Will MSC World Cruise Fill Up?

   November 28, 2016 ,   Cruise Industry

Filling the 2,250-guest MSC Magnifica for its first-ever world cruise could pose a challenge for MSC Cruises. Most world voyages are on luxury lines like Silversea or Cunard, not contemporary lines.

None of the based in the US contemporary cruise lines, including Carnival Cruise Line, Norwegian Cruise Line or Royal Caribbean International offer a 119-day cruise like MSC.

However, Costa Cruises, which competes closely with MSC in the Mediterranean, does offer a world voyage in 2017 on Costa Luminosa, which carries about the same number of passengers as the 95,128-gross-ton Magnifica.

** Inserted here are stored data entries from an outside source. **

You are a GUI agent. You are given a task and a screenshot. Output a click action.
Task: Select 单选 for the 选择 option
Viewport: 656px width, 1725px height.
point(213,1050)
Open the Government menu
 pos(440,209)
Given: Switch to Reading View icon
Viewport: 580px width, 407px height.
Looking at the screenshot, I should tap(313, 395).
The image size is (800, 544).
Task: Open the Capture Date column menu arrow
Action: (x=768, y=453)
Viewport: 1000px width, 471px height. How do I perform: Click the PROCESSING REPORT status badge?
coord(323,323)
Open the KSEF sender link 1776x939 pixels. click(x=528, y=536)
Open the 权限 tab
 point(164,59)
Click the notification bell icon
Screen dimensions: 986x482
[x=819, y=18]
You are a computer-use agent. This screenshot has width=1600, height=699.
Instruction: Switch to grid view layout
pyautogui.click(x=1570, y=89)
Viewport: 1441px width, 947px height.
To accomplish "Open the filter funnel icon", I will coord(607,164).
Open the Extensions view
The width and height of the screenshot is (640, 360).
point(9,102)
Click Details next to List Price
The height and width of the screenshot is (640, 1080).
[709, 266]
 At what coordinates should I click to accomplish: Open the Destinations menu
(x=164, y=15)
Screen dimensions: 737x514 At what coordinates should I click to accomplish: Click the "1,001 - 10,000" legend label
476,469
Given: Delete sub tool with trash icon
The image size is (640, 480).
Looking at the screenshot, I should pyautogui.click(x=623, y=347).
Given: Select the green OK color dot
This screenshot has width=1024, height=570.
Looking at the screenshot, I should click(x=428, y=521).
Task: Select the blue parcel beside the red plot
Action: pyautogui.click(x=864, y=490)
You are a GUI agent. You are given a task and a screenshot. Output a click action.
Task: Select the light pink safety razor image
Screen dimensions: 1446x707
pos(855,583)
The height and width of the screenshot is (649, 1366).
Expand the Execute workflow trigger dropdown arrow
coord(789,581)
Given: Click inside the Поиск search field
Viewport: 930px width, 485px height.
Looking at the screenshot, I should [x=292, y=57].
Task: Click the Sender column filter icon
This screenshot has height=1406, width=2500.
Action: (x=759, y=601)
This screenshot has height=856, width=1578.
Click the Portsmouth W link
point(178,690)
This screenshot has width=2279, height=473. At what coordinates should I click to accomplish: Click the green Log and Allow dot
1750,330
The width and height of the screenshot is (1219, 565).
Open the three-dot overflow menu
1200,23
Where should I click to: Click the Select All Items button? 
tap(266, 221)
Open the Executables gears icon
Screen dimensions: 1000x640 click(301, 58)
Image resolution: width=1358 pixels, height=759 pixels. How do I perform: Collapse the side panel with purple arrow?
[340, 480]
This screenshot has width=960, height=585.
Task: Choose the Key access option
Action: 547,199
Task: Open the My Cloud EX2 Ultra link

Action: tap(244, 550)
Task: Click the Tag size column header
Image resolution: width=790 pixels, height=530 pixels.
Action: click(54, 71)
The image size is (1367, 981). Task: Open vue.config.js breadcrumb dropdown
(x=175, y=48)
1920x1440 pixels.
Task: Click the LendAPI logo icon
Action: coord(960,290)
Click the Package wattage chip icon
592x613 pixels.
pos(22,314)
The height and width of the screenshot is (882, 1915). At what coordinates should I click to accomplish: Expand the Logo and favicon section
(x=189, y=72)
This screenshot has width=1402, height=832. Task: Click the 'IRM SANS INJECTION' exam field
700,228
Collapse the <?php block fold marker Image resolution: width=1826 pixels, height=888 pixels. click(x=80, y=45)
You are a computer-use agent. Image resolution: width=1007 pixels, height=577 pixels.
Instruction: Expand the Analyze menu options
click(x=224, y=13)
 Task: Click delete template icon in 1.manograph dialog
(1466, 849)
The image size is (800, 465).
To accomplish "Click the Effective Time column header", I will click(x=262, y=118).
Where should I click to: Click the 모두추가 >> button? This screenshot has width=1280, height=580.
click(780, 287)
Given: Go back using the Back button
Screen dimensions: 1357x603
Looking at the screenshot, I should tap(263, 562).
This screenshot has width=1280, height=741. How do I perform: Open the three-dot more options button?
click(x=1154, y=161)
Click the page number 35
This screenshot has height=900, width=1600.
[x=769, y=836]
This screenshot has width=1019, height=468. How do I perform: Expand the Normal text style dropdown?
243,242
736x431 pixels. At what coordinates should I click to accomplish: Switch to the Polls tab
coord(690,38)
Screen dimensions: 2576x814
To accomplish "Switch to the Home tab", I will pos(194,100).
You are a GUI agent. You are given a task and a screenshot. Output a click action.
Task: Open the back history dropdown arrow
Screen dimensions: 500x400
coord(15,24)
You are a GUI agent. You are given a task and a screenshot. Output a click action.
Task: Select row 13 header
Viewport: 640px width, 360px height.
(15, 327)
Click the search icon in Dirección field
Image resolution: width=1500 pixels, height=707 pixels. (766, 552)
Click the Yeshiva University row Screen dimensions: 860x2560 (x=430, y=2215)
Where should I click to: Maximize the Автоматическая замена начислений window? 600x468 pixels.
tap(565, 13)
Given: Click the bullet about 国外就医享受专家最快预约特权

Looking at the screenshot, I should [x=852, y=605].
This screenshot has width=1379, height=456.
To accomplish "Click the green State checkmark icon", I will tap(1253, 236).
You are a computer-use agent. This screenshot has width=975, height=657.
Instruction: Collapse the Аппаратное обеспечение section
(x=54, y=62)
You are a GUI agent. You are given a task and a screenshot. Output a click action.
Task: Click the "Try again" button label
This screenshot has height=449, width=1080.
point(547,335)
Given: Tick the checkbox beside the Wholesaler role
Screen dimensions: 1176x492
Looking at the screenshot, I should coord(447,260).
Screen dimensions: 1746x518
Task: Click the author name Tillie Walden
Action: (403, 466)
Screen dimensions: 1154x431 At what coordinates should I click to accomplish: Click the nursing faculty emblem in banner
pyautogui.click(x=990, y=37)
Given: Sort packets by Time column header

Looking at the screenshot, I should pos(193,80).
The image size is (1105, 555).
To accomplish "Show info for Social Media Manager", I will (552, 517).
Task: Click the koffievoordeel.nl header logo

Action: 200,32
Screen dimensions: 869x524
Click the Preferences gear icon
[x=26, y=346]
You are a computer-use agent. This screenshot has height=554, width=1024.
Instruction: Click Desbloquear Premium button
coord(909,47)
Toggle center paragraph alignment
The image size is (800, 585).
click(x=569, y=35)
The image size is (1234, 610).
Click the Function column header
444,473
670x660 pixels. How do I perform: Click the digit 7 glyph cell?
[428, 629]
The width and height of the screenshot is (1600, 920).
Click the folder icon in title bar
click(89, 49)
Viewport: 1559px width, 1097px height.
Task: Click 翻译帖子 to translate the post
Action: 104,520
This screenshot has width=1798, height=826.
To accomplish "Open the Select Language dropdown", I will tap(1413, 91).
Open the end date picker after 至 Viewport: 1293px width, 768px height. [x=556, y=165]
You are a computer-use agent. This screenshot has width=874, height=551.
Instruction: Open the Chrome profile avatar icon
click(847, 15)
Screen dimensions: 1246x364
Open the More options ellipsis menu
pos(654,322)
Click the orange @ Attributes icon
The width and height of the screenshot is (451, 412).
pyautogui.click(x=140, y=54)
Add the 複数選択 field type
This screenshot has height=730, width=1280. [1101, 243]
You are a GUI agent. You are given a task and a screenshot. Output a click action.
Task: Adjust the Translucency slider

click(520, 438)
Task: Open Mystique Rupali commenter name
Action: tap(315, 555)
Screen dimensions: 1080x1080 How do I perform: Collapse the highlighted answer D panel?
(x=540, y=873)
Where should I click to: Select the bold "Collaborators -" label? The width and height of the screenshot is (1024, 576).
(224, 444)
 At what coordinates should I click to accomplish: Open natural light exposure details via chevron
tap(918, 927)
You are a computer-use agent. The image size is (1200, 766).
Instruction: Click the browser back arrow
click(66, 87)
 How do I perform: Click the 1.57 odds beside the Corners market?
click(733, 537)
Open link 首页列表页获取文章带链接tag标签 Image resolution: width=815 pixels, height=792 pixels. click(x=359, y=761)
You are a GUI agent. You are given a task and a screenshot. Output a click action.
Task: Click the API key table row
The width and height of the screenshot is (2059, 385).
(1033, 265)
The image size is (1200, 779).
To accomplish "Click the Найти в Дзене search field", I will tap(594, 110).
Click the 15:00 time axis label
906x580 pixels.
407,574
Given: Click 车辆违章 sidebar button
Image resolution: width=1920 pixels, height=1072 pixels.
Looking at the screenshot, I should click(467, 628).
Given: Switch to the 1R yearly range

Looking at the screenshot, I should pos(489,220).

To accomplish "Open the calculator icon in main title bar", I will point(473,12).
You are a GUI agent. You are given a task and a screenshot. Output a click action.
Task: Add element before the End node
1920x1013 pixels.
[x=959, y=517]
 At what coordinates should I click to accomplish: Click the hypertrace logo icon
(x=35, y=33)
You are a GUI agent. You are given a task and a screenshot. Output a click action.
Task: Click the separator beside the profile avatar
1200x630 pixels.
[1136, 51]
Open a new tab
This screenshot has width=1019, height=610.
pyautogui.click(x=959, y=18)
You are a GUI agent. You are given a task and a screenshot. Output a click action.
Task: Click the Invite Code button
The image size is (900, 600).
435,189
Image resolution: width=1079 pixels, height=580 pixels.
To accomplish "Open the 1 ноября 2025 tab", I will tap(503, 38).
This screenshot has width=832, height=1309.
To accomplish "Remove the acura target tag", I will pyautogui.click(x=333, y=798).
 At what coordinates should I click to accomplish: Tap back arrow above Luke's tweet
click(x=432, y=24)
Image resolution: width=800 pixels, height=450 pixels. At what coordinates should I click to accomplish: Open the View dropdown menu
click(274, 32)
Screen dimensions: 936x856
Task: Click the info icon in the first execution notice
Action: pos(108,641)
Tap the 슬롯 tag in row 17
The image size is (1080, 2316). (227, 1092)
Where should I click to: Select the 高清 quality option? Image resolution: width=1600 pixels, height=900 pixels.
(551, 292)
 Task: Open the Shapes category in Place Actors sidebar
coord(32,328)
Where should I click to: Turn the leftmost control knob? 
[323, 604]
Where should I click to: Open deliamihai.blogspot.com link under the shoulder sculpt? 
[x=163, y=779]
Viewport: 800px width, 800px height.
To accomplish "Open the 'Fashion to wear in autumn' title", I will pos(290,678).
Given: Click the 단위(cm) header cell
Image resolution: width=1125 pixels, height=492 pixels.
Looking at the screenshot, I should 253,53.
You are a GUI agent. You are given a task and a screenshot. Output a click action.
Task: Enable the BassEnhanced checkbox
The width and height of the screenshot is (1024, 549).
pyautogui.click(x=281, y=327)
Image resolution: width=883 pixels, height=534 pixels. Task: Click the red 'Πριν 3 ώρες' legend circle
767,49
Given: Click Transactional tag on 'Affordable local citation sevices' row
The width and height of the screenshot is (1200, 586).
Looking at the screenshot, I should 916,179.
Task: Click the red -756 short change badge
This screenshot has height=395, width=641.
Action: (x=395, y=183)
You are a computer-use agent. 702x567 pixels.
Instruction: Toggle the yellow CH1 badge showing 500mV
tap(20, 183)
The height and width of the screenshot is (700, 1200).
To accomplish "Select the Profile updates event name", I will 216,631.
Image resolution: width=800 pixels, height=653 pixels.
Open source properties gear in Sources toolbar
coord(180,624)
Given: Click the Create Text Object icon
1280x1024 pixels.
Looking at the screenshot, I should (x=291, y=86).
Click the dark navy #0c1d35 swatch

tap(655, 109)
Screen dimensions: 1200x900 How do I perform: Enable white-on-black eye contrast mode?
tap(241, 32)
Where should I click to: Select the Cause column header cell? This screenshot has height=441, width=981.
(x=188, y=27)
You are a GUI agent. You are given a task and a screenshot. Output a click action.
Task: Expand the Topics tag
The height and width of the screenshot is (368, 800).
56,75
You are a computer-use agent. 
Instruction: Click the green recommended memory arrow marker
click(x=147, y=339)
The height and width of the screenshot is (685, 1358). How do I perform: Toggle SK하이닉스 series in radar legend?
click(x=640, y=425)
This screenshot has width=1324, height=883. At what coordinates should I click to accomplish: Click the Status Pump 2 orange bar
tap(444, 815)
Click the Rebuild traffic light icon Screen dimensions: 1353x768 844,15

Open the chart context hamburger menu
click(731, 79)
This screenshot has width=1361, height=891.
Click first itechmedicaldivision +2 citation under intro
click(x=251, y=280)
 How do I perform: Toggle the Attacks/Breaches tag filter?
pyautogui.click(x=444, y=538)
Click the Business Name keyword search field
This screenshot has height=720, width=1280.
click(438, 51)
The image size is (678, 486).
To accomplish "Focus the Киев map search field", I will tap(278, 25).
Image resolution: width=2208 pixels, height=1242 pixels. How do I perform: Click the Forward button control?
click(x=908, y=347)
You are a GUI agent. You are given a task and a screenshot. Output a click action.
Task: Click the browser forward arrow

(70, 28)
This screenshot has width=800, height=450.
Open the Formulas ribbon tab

Roberto Fusaro, president of MSC Cruises North America, said the Magnifica was picked for the world cruise because it is the right size for the ports included on the itinerary.

Another feature that might help MSC fill the Magnifica is a relatively low price. MSC lists a lead-in price for the cruise of $16,999. A 120-day cruise on Cunard Line's 2,014-passenger Queen Elizabeth departing in January has a starting price of $19,998. MSC's price also includes 15 shore excursions.

The 7-year-old MSC Magnifica is scheduled to set off from Genoa, Italy, on Jan. 5, 2019, and sail west until it arrives back in Genoa 119 days later.

Along the way it will stop at 49 destinations in 32 countries and stay four days in French Polynesia, three days in both Hawaii and San Francisco and two days in Los Angeles.

Following a week in the Mediterranean, the Magnifica will spend five days at sea before reaching the Caribbean in mid-January. It will transit the Panama Canal on January 25 and proceed up the coast of Central America, Mexico and north to San Francisco.

The next month will be spent crossing the Pacific with stops in Hawaii, French Polynesia and Fiji before arriving in New Zealand in mid-March. Australia, Singapore, Thailand and the Maldives precede an April 15 arrival in Dubai. The ship transits the Suez Canal in late April to arrive back in Genoa on May 3.

MSC and its predecessor company, Lauro Lines, have been in the cruise business since 1960, but had never entered the world-cruise derby.